499 クマさん、絵本4巻を描く
【注意】絵本の4巻になりますが、次の中事項をお読みになってください。
【0 web版と書籍版の違いについて】の変更点に書いてありますが
絵本3巻の最後の街に入るときに手乗りクマさんになったクマですが、子熊にさせて頂きました。
読者様には申し訳ありませんが、普通の子熊としてお願いします。
web版の絵本の3巻も手乗りクマから、子熊に修正させて頂きました。
ご迷惑をお掛けしますが、よろしくお願いします。
くまなの
和の国から戻ってきたわたしは、フィナを預かっていた件で、ティルミナさんに会いに行く。いきなり、フィナを呼びつける感じになっていたので、謝罪も含めてだ。
でも、ティルミナさんは怒った様子もなく、「ユナちゃんのことは信用しているから大丈夫よ」と言われた。ただ、娘が2人ともいなかったので、ゲンツさんは寂しがっていたらしい。
「あと、素敵な絵をありがとう」
わたしが描いた、フィナとシュリが着物を着た絵は喜んでもらえた。
ゲンツさんは2人の可愛い姿が見られなくて残念がっていたそうだ。わたしが描いた絵より、実際のフィナたちのほうが可愛いから仕方ない。
ちなみにゲンツさんへの言い訳としては和の国から贈られた服を、わたしが着させたことになっている。
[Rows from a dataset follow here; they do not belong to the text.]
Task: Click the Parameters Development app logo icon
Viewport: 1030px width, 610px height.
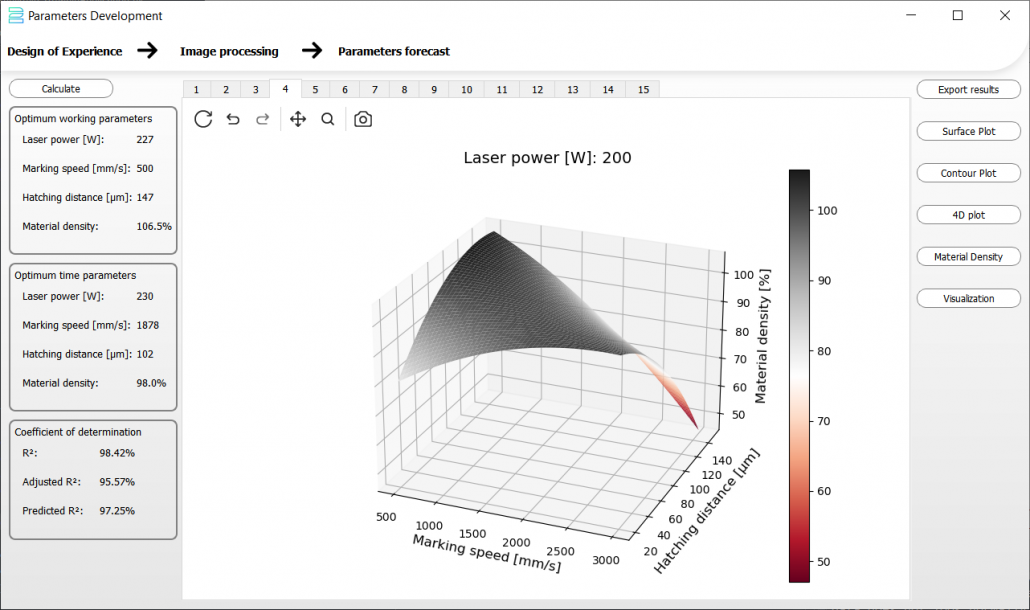Action: click(x=16, y=15)
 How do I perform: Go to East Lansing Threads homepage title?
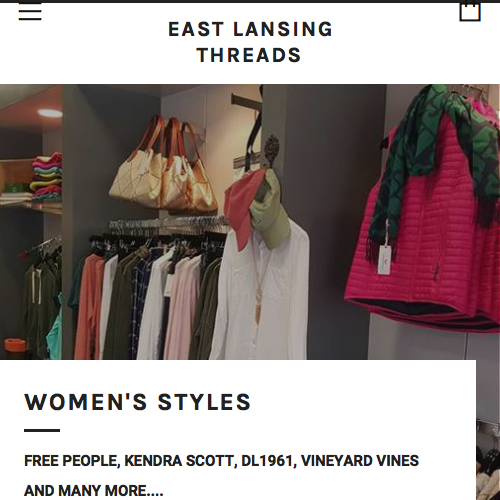click(250, 42)
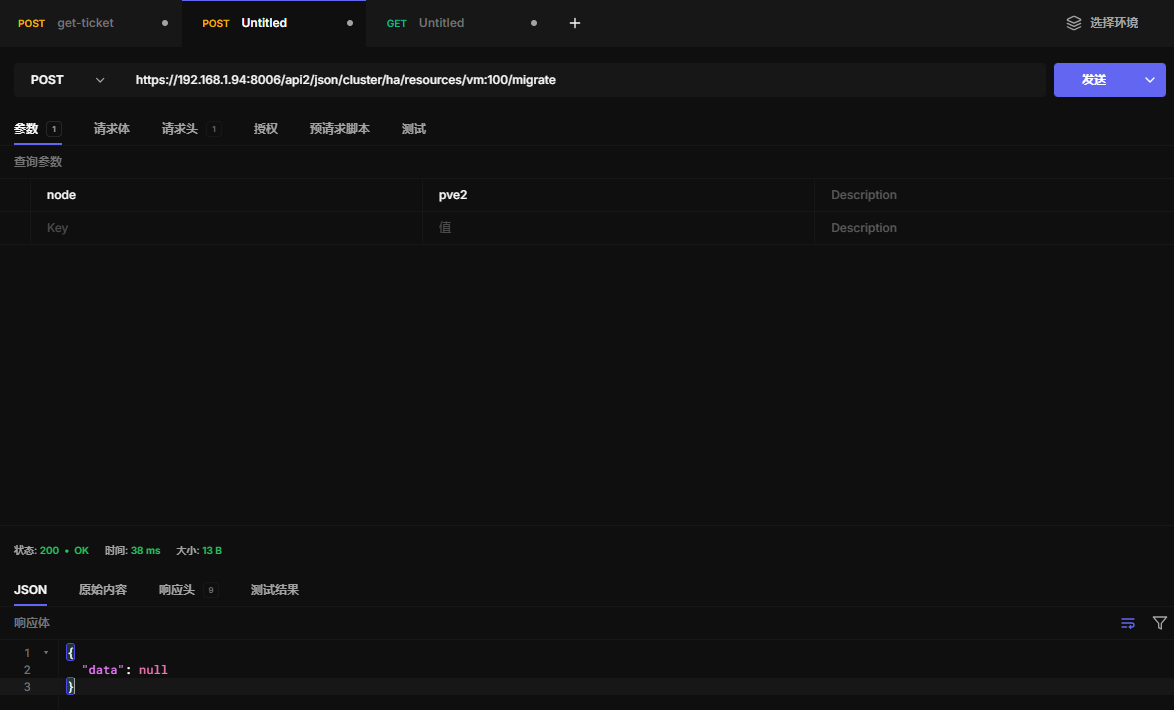Click unsaved dot on GET Untitled tab
This screenshot has height=710, width=1174.
point(533,23)
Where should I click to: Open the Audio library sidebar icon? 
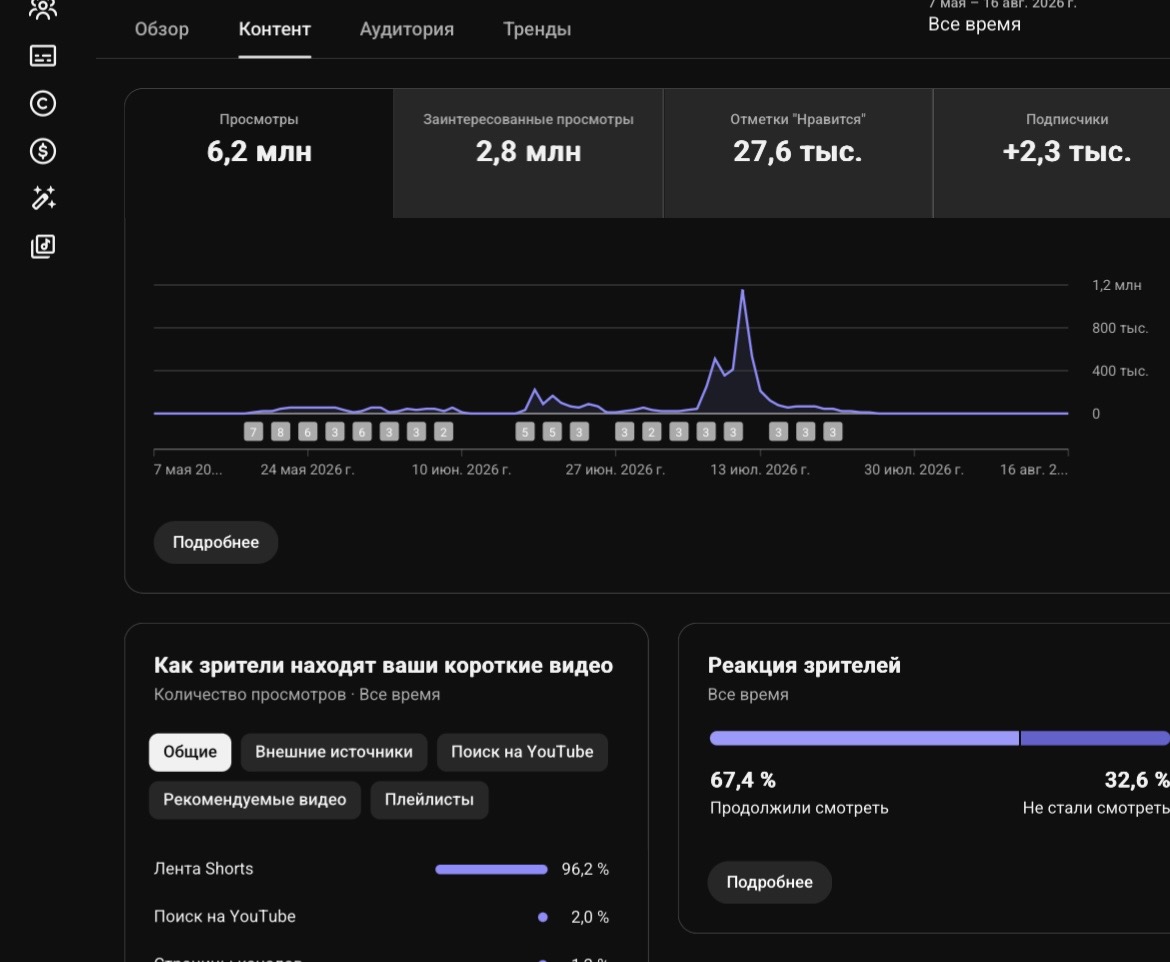(x=43, y=246)
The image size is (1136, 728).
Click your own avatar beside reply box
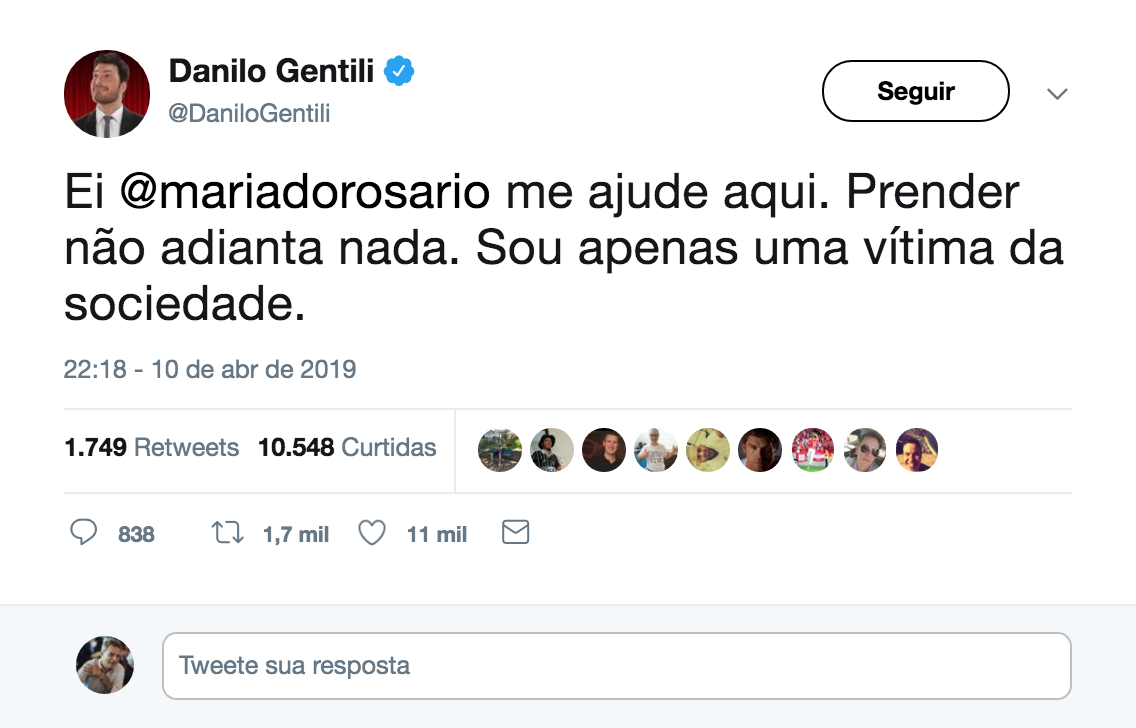[x=105, y=665]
そしてティルミナさんに、翌日もフィナの貸し出し許可をもらう。
ティルミナさんからはいつも通りに自由にしていいと言われた。
「ユナお姉ちゃん、絵本を描くの?」
テーブルの上には紙と描くものが用意してある。
先日、サクラに絵本を渡したら、久しぶりに描きたくなった。それにフローラ姫も待っているかもしれないから、そろそろ描かないといけない。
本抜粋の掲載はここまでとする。